◆ **OBJECTIF DE LA TÂCHE**
D'après l'extrait fourni sur Deleuze et Lawrence, chez quel poète américain Lawrence a-t-il trouvé, sans le savoir, l'âme de Spinoza ?

◆ **EXTRAIT FOURNI**
======

Saisir ce qu’a voulu dire Artaud dans sa dramatique radiophonique n’est chose aisée pour personne ; à l’évidence, l’affaire est beaucoup plus sophistiquée qu’une guerre contre la morale. Pour ceux que cela intéresse, voici l’objet sonore : "Jugement de Dieu", YouTube. Voici sa transcription : "Jugement de Dieu", pdf. Et voici une présentation, par le professeur Jean-Charles Chabanne, qui donne de très précieux éléments contextuels : "La radio et son double", 2013, pdf

 

David Herbert Lawrence
Il reste à parler de Lawrence. Il faut faire attention de ne pas confondre David Herbert, romancier, avec Thomas Edward Lawrence, également écrivain, agent anglais des révoltes arabes, le fameux Lawrence d’Arabie. Deleuze a écrit sur les deux, notamment dans le recueil Critique et clinique, mais beaucoup plus sur D. H. que sur T. E., et avec une ferveur et des accents de fraternité bien différents. Comme textes les plus significatifs, Deleuze retient les grands romans, forcément, la Verge d’Aaron, Kangourou, le Serpent à plumes, mais aussi et surtout des essais, sur l’inconscient (Psychoanalysis, Fantasia), sur l’apocalypse de Jean de Patmos, à la fin du nouveau testament (Apocalypse), sur les classiques de la littérature américaine (Studies). Dans le freudisme, Lawrence dénonce très tôt une vision rétrécie de la sexualité, petite affaire parentale, encore très très morale contrairement aux apparences. Deleuze et Guattari abonderont dans le même sens avec l’Anti-Œdipe, livre dans lequel ils citent beaucoup Lawrence. Dans sa lecture de Jean de Patmos, Lawrence développe un point de vue très proche de Nietzsche sur le christianisme. Nietzsche s’en prenait à Saint Paul, beaucoup plus qu’à Jésus. De même Lawrence s’en prend à l’auteur de l’Apocalypse, qui mobilise toutes sortes de puissances païennes pour les mettre au service de l’imagerie populaire et de la doctrine terrifiante du Jugement dernier. 

 

Mais surtout, je voudrais ici signaler de quelle façon Deleuze rattache Lawrence au maître d’entre les maîtres, à Spinoza. Un hommage à Spinoza va se transformer en hommage à Lawrence, avec transmigration des âmes. On apprend des tas de choses sur Spinoza ; puis on s’aperçoit que l’âme de Spinoza circule ailleurs sous des noms divers, et par exemple que Lawrence, sans le savoir, l’a trouvée dans Whitman, le poète américain, que l’âme de Spinoza est là dans le grand Whitman, mais mêlée à une forme fâcheuse de pitié dont il faudrait l’épurer. C’est ainsi que la mort n’est ni le but ni la fin, mais qu’une vie passe à quelqu’un d’autre, de Spinoza dans Lawrence, de Lawrence dans Deleuze… C’est un aspect de ce que Deleuze appelle « immanence », qui s’oppose au « jugement » : les âmes circulent dans l’immanence… Je vous livre ce texte de Deleuze, extrait de Dialogues, et puis j’ai mis des liens vers les pages de Lawrence sur Whitman, dans ses Essais sur la littérature classique américaine.

======

◆ **DONNÉES FOURNIES**
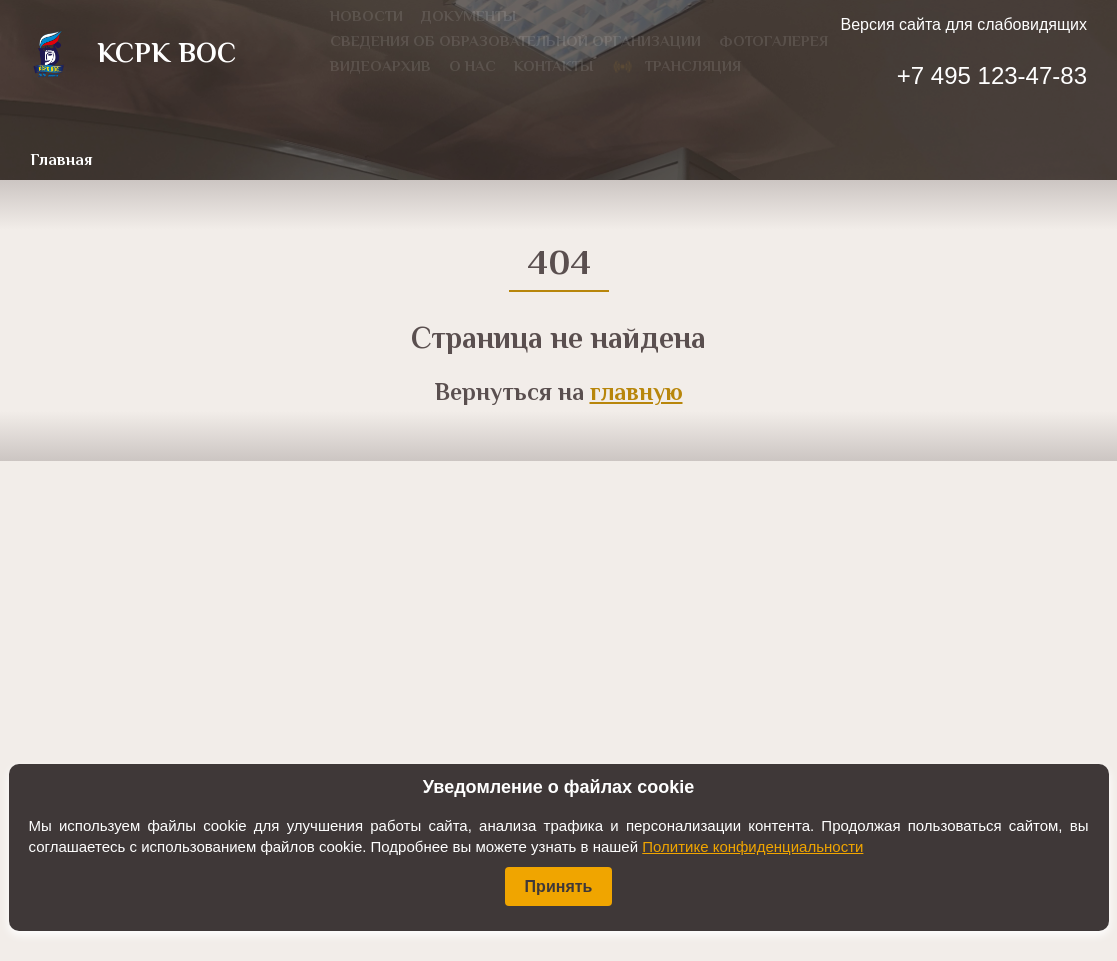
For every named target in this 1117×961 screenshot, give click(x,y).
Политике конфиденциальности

======

◆ **RÉSULTAT DE L'EXERCICE**
Chez Whitman.